Work instructions: Could you write out the records again, from the line containing "You are a computer-use" through the line containing "pyautogui.click(x=642, y=69)", with the requests included and every coordinate in the answers multiplied by 1.5 and rounded to a whole number, halves rounded up?

Given entries:
....
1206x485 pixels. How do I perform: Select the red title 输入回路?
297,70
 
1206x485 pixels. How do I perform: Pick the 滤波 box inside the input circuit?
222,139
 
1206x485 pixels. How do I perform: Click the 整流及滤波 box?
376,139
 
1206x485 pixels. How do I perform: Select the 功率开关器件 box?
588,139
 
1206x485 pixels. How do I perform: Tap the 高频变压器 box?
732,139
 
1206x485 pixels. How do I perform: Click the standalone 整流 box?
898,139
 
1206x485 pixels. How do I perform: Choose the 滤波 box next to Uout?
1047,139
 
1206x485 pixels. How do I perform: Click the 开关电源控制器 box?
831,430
....
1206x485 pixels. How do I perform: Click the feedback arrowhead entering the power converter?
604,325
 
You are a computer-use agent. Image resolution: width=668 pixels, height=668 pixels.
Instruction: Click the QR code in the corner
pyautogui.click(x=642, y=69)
....
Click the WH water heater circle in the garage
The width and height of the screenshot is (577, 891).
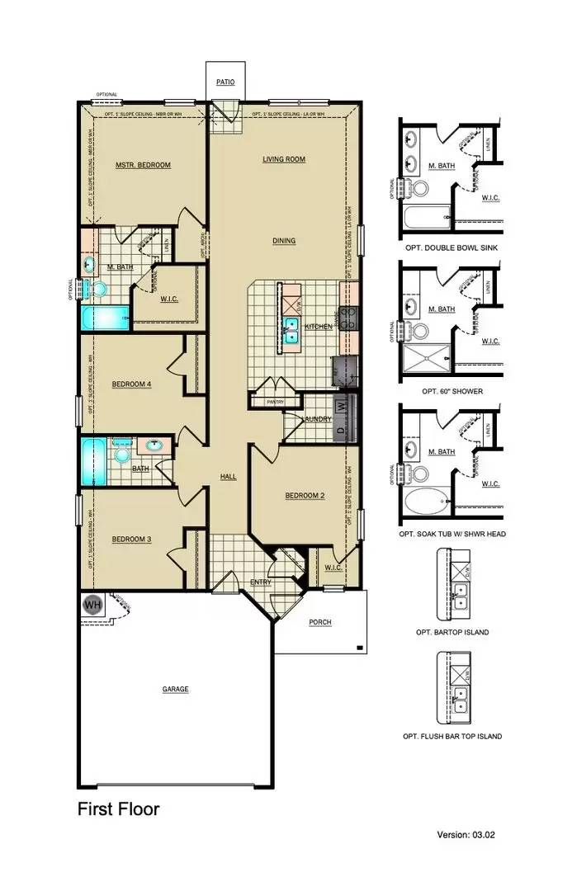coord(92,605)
....
Expected answer:
You are a computer-use agent. Image resolution: width=668 pixels, height=668 pixels.
Instruction: Click the QR code in the corner
pyautogui.click(x=963, y=104)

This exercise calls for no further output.